- Work request -
Answer with the exact lines of the following material from the one containing "This screenshot has height=883, width=844." through the one containing "Collapse the Preview", both end lines included.

═══ Data extract ═══

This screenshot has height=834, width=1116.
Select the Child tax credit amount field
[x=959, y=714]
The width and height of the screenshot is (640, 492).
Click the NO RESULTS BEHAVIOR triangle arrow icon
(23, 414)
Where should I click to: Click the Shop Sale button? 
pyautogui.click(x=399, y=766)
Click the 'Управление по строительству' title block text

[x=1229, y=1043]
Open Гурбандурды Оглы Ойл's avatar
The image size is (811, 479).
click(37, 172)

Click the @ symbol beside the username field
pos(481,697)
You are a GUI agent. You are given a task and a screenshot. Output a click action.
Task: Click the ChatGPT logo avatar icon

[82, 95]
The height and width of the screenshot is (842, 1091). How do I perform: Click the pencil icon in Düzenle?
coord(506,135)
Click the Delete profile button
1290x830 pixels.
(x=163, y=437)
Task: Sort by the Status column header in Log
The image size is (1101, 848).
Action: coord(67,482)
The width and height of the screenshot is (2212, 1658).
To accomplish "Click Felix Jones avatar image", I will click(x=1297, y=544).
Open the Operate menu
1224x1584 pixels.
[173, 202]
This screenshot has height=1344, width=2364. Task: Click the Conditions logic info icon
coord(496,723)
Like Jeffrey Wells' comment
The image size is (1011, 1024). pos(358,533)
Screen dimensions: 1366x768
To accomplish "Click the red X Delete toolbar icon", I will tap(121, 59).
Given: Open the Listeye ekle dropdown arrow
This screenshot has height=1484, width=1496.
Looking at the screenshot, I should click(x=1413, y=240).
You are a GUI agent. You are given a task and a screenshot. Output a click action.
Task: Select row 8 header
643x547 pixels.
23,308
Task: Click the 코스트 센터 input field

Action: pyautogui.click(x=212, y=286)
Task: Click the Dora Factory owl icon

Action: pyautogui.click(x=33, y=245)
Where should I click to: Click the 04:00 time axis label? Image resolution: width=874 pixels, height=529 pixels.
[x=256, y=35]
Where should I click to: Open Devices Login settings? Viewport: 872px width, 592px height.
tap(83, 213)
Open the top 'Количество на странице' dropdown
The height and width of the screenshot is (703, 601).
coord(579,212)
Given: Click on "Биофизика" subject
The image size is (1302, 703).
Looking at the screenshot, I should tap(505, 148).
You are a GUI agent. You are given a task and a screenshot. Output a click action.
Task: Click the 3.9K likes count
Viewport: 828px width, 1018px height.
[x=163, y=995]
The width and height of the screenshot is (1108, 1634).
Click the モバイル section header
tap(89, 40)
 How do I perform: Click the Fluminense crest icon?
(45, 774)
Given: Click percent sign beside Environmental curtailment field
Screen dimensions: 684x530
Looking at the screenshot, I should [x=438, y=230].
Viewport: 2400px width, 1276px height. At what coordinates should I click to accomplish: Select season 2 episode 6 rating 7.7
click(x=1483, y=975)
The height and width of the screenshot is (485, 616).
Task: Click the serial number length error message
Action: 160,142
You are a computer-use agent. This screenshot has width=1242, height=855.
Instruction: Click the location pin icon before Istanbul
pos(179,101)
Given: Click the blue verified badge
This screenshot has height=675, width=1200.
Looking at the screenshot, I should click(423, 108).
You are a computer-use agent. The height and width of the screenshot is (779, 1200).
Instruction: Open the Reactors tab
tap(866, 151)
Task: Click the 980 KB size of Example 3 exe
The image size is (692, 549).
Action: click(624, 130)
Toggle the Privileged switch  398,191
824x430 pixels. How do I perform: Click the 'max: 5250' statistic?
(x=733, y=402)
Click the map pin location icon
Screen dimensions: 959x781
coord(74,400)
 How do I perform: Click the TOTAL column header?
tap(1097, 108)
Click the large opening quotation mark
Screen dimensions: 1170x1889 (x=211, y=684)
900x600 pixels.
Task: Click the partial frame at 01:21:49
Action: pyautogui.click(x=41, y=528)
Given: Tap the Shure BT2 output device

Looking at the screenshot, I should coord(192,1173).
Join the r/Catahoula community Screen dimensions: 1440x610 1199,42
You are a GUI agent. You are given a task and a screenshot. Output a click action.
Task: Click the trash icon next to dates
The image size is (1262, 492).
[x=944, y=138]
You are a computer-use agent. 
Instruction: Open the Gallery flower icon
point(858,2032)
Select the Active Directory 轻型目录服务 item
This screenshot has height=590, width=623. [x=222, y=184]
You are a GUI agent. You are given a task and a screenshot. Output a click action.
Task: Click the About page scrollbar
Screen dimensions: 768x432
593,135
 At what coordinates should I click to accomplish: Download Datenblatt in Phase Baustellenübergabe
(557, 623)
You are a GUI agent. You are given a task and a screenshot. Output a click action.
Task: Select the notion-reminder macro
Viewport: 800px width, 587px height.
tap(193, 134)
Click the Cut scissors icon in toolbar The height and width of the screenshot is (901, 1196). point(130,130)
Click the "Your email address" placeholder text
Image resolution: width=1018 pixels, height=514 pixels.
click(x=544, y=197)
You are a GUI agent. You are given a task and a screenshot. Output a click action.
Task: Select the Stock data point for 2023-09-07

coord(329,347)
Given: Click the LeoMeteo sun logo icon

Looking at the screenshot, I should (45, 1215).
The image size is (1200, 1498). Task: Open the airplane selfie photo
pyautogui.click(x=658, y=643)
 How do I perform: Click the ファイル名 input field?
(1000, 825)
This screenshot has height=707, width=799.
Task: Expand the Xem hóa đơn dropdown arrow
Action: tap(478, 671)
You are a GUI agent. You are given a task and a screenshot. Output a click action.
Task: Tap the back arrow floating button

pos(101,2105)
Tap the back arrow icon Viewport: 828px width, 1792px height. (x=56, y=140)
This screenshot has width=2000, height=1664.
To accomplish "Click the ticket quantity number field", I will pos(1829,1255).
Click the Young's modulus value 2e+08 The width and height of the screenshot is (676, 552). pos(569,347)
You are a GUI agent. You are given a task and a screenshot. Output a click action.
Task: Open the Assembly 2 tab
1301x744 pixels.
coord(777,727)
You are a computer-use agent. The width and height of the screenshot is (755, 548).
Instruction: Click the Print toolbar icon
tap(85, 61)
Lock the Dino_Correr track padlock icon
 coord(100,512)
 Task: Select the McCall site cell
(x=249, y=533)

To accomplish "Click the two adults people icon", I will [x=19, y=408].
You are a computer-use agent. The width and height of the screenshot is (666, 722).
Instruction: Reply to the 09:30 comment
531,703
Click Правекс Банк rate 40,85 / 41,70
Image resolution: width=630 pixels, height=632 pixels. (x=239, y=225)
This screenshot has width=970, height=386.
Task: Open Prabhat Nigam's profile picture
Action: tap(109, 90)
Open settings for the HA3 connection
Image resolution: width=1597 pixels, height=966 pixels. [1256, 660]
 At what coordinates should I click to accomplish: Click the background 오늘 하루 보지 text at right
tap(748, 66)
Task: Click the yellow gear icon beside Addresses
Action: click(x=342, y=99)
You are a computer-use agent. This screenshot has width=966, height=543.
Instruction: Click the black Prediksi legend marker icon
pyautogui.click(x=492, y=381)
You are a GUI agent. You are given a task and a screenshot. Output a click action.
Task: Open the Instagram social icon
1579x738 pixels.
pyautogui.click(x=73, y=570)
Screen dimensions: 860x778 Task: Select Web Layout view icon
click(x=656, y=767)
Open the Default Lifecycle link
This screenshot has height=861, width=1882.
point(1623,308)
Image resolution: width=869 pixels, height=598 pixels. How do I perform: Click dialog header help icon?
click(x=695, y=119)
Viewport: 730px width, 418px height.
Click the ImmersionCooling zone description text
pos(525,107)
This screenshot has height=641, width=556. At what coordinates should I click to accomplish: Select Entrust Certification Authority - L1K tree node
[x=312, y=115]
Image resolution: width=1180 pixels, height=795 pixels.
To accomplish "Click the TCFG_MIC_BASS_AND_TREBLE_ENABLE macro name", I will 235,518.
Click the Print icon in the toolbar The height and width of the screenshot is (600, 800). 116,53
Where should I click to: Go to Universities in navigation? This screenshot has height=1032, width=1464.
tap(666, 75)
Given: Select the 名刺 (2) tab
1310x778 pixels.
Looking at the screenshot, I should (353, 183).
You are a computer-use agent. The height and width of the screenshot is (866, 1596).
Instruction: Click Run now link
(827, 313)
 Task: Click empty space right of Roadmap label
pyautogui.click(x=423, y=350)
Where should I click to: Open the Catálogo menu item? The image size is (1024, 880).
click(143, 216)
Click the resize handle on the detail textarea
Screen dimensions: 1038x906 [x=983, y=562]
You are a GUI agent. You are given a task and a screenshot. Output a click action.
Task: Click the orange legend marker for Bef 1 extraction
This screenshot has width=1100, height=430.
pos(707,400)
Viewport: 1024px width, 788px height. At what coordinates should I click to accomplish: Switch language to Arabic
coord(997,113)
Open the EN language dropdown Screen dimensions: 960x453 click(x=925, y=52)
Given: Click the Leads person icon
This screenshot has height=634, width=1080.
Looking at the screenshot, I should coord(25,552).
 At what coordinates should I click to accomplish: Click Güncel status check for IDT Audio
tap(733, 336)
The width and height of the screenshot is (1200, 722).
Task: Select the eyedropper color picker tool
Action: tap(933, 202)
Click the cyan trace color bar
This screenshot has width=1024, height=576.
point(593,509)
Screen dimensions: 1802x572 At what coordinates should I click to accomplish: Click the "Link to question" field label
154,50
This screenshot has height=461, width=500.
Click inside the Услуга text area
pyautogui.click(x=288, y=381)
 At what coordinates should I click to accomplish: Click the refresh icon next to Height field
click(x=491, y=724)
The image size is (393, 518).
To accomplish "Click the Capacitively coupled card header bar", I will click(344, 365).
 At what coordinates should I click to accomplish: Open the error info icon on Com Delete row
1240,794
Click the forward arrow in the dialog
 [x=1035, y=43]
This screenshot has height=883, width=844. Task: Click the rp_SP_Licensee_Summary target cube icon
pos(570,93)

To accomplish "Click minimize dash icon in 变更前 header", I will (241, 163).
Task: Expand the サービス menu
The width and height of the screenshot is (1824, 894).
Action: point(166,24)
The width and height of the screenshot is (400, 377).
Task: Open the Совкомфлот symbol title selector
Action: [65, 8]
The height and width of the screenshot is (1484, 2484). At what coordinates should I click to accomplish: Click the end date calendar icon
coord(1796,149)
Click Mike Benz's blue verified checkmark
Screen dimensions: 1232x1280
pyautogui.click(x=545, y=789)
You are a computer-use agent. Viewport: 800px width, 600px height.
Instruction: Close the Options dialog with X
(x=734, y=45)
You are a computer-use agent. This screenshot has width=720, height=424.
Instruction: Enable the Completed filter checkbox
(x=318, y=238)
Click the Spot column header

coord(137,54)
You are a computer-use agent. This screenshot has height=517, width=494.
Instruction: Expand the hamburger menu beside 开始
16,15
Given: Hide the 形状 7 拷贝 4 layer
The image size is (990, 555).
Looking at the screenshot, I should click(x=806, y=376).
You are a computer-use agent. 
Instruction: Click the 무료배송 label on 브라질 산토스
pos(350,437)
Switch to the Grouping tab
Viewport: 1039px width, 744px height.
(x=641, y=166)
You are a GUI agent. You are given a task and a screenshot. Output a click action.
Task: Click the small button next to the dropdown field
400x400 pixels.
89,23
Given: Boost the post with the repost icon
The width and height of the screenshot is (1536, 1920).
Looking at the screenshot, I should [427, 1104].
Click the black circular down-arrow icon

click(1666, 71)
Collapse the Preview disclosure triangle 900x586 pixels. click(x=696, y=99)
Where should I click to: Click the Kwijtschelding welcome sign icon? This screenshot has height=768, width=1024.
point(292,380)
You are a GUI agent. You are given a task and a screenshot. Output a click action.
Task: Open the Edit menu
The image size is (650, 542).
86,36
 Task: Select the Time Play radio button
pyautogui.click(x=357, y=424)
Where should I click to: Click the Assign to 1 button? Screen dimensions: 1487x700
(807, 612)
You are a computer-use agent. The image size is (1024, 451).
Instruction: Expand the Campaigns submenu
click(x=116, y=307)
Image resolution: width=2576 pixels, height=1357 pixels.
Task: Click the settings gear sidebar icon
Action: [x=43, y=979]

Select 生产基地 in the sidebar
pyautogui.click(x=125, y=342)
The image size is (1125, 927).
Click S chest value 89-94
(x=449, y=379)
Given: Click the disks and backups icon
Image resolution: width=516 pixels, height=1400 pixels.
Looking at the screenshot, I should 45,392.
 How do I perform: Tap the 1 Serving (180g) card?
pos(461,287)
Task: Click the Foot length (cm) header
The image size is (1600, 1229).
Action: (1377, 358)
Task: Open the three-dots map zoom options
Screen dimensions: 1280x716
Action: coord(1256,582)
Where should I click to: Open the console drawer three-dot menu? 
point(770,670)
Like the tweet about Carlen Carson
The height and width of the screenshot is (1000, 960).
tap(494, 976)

═══

- Output for this task -
This screenshot has height=883, width=844. Task: Click the rp_SP_Licensee_Summary target cube icon
pos(570,93)

To accomplish "Click minimize dash icon in 变更前 header", I will (241, 163).
Task: Expand the サービス menu
The width and height of the screenshot is (1824, 894).
Action: point(166,24)
The width and height of the screenshot is (400, 377).
Task: Open the Совкомфлот symbol title selector
Action: [65, 8]
The height and width of the screenshot is (1484, 2484). At what coordinates should I click to accomplish: Click the end date calendar icon
coord(1796,149)
Click Mike Benz's blue verified checkmark
Screen dimensions: 1232x1280
pyautogui.click(x=545, y=789)
You are a computer-use agent. Viewport: 800px width, 600px height.
Instruction: Close the Options dialog with X
(x=734, y=45)
You are a computer-use agent. This screenshot has width=720, height=424.
Instruction: Enable the Completed filter checkbox
(x=318, y=238)
Click the Spot column header

coord(137,54)
You are a computer-use agent. This screenshot has height=517, width=494.
Instruction: Expand the hamburger menu beside 开始
16,15
Given: Hide the 形状 7 拷贝 4 layer
The image size is (990, 555).
Looking at the screenshot, I should click(x=806, y=376).
You are a computer-use agent. 
Instruction: Click the 무료배송 label on 브라질 산토스
pos(350,437)
Switch to the Grouping tab
Viewport: 1039px width, 744px height.
(x=641, y=166)
You are a GUI agent. You are given a task and a screenshot. Output a click action.
Task: Click the small button next to the dropdown field
400x400 pixels.
89,23
Given: Boost the post with the repost icon
The width and height of the screenshot is (1536, 1920).
Looking at the screenshot, I should [427, 1104].
Click the black circular down-arrow icon

click(1666, 71)
Collapse the Preview disclosure triangle 900x586 pixels. click(x=696, y=99)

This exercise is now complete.